The Book of Strange New Things

UnknownImportantly, I am a Christian.

Also, this is a complicated book and my reactions are complicated, so I may not always be completely coherent….

Overall:

A company called USIC has established a base – a colony in all but name – on a habitable planet they’ve called Oasis. It already has a sentient species living there. Peter, a Christian minister, gets the job to go and evangelise to these aliens. How is there even a question about whether this is science fiction?

The novel has a straightforward structure, with one intriguing aspect: the ‘title’ of each chapter is the last line, or sentence, of the chapter. This is… weird, and adds some remarkable suspense, and it means each chapter feels circular; it ends up where it began. I’m not sure whether this will turn out to have some greater significance than I currently perceive over the course of the novel.

Now, spoilers…

Notes at roughly the halfway point:

As I rather expected, Bea is pregnant. When she was so keen to have sex on the way to the airport, it just seemed like the obvious reason. And of course, it’s also an obvious thing to do to Peter while he is so very distant.

I can’t quite get a grip on Bea. This isn’t entirely surprising, since the reader mostly experiences her through Peter’s memories, and through her letters. I think she’s meant to be appropriately complex: a faithful Christian woman, a dedicated nurse, a wonderfully supportive wife. A woman understandably struggling with her husband’s prolonged absence, sending letters of fear and worry to a man who can’t possibly help her. And, through the lens of Peter, pretty much an angel, having heavily contributed to rescuing him from his drug-addled life and having brought him to Christ. I am conflicted: part of me wants to be annoyed at Faber making her out to be so fearful, while at the same time being annoyed that Faber makes her so good. I suspect this means that she’s quite a real character. (Also, Beatrice: Dante’s Beatrice?)

Peter… well. The name is significant, of course; the man who denied Christ and then became ‘the rock’ on which the church would be established; the spiritual ancestor of all Popes, in the Roman Catholic doctrine. On which: I don’t think his particular brand of Protestantism is ever identified. There’s a line at some point that suggests he’s not Baptist (because someone else is), nor ‘a strict Pentecostal’ – but he’s not tied down, otherwise. He is an evangelical, in the sense that he believes in and uses the Bible (the Book of Strange New Things) as the basis of his faith and – obviously, since he’s gone to be a missionary to an alien people – he believes in spreading this good news. Although he does have an issue with some of Paul’s letters. This non-denominational aspect is clever, since he’s open to connections with a wide number of readers and is less likely to turn off those who have had a bad experience with a particular denomination. And then there’s his background. The years of living on the streets, drinking and using drugs, and then falling in love with a nurse and being converted and becoming a preacher. Again, I am conflicted here. This is absolutely a real and true scenario and completely believable. And it definitely means that Peter has ins with others on Oasis that a ‘I grew up Christian’ minister might not have. On the other hand, it is a bit of a cliché for the preacher to have quite such a… yeh ok, I was going to say ‘road to Damascus’ story, for which reason I just have to get over those issues. Faber can absolutely use Christian parallels in telling his story.

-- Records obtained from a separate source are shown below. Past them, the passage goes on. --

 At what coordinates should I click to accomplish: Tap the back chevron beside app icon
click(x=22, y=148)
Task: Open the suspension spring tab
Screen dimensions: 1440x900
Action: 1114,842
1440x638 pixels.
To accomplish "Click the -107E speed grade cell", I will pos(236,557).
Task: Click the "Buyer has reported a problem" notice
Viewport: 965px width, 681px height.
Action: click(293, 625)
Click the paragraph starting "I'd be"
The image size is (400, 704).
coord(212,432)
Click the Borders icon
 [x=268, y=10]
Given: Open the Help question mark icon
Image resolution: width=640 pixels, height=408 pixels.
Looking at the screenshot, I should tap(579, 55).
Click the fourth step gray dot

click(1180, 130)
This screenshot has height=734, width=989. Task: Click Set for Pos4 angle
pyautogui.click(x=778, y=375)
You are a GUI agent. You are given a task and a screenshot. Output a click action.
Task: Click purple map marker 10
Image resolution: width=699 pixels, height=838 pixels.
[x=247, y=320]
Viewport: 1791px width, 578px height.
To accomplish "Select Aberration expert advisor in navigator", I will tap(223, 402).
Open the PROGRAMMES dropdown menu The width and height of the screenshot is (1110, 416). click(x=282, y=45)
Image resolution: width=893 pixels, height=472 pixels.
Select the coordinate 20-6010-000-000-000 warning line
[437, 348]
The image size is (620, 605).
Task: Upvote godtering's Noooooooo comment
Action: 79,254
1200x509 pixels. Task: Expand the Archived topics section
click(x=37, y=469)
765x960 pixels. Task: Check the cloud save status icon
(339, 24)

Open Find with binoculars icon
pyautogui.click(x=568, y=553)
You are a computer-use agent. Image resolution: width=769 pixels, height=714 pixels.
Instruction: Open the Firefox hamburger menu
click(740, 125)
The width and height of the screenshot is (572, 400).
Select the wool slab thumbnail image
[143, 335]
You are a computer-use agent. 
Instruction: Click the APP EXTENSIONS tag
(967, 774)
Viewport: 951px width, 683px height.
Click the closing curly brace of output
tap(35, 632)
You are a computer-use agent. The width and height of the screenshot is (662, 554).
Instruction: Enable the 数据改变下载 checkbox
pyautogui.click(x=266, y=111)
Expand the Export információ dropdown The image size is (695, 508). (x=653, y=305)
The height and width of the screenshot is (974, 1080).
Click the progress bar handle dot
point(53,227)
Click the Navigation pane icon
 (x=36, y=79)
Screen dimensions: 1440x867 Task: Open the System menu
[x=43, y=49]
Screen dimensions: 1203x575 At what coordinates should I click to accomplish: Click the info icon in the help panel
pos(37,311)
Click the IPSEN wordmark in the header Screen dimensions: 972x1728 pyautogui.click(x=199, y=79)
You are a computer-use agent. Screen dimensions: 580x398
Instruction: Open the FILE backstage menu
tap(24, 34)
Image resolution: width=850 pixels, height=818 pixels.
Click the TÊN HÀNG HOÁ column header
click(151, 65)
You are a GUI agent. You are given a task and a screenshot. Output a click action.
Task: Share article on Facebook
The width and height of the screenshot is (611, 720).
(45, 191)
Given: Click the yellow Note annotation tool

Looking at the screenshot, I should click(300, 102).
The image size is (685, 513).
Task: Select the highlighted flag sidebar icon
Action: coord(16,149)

The presentation of Christianity has, so far, been an honest one. Peter and Bea are real people; life is not perfect, and they don’t pretend it is. They are genuinely motivated by their faith in trying to reach people – not just to evangelise but to make lives better. They are honest about the people in their church, and the world. They pray unselfconsciously. They don’t try to understand or explain everything in the world, but rely on God as the author and ultimate arbiter. Finally I have one Protestant in space – and a female Protestant, too, although she’s still on earth.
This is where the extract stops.